WHAT YOU WILL DO — Reproduce the data below with "magnifier" swapped for "magnifying glass" everywhere it occurs, leaving everything else as it is.

DATA TO USE —
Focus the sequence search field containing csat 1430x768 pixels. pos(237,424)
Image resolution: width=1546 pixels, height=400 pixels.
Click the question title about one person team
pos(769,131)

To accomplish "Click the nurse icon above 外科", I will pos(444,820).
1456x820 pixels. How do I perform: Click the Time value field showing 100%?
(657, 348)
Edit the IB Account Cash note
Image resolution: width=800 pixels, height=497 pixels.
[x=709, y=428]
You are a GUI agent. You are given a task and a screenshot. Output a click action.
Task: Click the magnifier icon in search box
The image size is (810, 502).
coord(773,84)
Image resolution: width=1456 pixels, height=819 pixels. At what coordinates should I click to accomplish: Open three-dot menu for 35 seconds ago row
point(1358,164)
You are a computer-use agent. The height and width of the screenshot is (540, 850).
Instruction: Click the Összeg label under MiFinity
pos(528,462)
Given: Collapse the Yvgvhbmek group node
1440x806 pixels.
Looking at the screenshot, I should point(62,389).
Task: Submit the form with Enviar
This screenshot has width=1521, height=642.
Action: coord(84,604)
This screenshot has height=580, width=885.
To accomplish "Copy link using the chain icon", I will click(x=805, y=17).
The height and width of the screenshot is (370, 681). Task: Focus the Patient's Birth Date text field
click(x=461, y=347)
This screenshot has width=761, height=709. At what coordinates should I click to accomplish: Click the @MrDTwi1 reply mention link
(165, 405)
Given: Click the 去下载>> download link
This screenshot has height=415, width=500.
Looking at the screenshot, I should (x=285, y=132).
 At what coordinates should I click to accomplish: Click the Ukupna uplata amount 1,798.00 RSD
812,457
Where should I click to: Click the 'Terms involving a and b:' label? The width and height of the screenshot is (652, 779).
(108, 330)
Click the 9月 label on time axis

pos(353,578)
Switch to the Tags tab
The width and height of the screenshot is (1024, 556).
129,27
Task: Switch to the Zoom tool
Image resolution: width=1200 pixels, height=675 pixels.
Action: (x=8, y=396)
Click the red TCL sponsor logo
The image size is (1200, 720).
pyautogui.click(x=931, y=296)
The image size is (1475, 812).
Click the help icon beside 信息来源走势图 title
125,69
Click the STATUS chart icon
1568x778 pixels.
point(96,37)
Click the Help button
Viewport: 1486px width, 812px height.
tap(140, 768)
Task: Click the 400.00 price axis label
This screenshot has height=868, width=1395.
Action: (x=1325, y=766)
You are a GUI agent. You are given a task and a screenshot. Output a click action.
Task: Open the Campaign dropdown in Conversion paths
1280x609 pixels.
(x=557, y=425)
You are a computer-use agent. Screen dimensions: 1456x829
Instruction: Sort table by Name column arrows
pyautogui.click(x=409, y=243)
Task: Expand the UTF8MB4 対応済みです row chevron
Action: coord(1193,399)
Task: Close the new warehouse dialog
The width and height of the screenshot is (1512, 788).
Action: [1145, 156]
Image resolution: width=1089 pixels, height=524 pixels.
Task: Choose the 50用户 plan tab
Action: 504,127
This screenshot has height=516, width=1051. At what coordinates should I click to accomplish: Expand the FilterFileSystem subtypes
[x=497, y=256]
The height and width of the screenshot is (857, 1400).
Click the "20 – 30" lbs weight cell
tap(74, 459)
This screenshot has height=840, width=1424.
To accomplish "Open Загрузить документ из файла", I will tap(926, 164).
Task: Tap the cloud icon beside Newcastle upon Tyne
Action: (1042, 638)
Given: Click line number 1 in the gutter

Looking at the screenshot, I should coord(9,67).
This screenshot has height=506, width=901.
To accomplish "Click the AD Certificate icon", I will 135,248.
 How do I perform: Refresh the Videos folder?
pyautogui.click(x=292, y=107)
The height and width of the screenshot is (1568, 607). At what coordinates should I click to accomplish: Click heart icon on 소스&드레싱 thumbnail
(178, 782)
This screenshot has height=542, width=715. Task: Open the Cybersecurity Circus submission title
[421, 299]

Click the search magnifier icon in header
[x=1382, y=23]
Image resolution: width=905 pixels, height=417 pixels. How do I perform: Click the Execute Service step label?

ANSWER TO THIS PROBLEM —
Focus the sequence search field containing csat 1430x768 pixels. pos(237,424)
Image resolution: width=1546 pixels, height=400 pixels.
Click the question title about one person team
pos(769,131)

To accomplish "Click the nurse icon above 外科", I will pos(444,820).
1456x820 pixels. How do I perform: Click the Time value field showing 100%?
(657, 348)
Edit the IB Account Cash note
Image resolution: width=800 pixels, height=497 pixels.
[x=709, y=428]
You are a GUI agent. You are given a task and a screenshot. Output a click action.
Task: Click the magnifying glass icon in search box
The image size is (810, 502).
coord(773,84)
Image resolution: width=1456 pixels, height=819 pixels. At what coordinates should I click to accomplish: Open three-dot menu for 35 seconds ago row
point(1358,164)
You are a computer-use agent. The height and width of the screenshot is (540, 850).
Instruction: Click the Összeg label under MiFinity
pos(528,462)
Given: Collapse the Yvgvhbmek group node
1440x806 pixels.
Looking at the screenshot, I should point(62,389).
Task: Submit the form with Enviar
This screenshot has width=1521, height=642.
Action: coord(84,604)
This screenshot has height=580, width=885.
To accomplish "Copy link using the chain icon", I will click(x=805, y=17).
The height and width of the screenshot is (370, 681). Task: Focus the Patient's Birth Date text field
click(x=461, y=347)
This screenshot has width=761, height=709. At what coordinates should I click to accomplish: Click the @MrDTwi1 reply mention link
(165, 405)
Given: Click the 去下载>> download link
This screenshot has height=415, width=500.
Looking at the screenshot, I should (x=285, y=132).
 At what coordinates should I click to accomplish: Click the Ukupna uplata amount 1,798.00 RSD
812,457
Where should I click to: Click the 'Terms involving a and b:' label? The width and height of the screenshot is (652, 779).
(108, 330)
Click the 9月 label on time axis

pos(353,578)
Switch to the Tags tab
The width and height of the screenshot is (1024, 556).
129,27
Task: Switch to the Zoom tool
Image resolution: width=1200 pixels, height=675 pixels.
Action: (x=8, y=396)
Click the red TCL sponsor logo
The image size is (1200, 720).
pyautogui.click(x=931, y=296)
The image size is (1475, 812).
Click the help icon beside 信息来源走势图 title
125,69
Click the STATUS chart icon
1568x778 pixels.
point(96,37)
Click the Help button
Viewport: 1486px width, 812px height.
tap(140, 768)
Task: Click the 400.00 price axis label
This screenshot has height=868, width=1395.
Action: (x=1325, y=766)
You are a GUI agent. You are given a task and a screenshot. Output a click action.
Task: Open the Campaign dropdown in Conversion paths
1280x609 pixels.
(x=557, y=425)
You are a computer-use agent. Screen dimensions: 1456x829
Instruction: Sort table by Name column arrows
pyautogui.click(x=409, y=243)
Task: Expand the UTF8MB4 対応済みです row chevron
Action: coord(1193,399)
Task: Close the new warehouse dialog
The width and height of the screenshot is (1512, 788).
Action: [1145, 156]
Image resolution: width=1089 pixels, height=524 pixels.
Task: Choose the 50用户 plan tab
Action: 504,127
This screenshot has height=516, width=1051. At what coordinates should I click to accomplish: Expand the FilterFileSystem subtypes
[x=497, y=256]
The height and width of the screenshot is (857, 1400).
Click the "20 – 30" lbs weight cell
tap(74, 459)
This screenshot has height=840, width=1424.
To accomplish "Open Загрузить документ из файла", I will tap(926, 164).
Task: Tap the cloud icon beside Newcastle upon Tyne
Action: (1042, 638)
Given: Click line number 1 in the gutter

Looking at the screenshot, I should coord(9,67).
This screenshot has height=506, width=901.
To accomplish "Click the AD Certificate icon", I will 135,248.
 How do I perform: Refresh the Videos folder?
pyautogui.click(x=292, y=107)
The height and width of the screenshot is (1568, 607). At what coordinates should I click to accomplish: Click heart icon on 소스&드레싱 thumbnail
(178, 782)
This screenshot has height=542, width=715. Task: Open the Cybersecurity Circus submission title
[421, 299]

Click the search magnifying glass icon in header
[x=1382, y=23]
Image resolution: width=905 pixels, height=417 pixels. How do I perform: Click the Execute Service step label?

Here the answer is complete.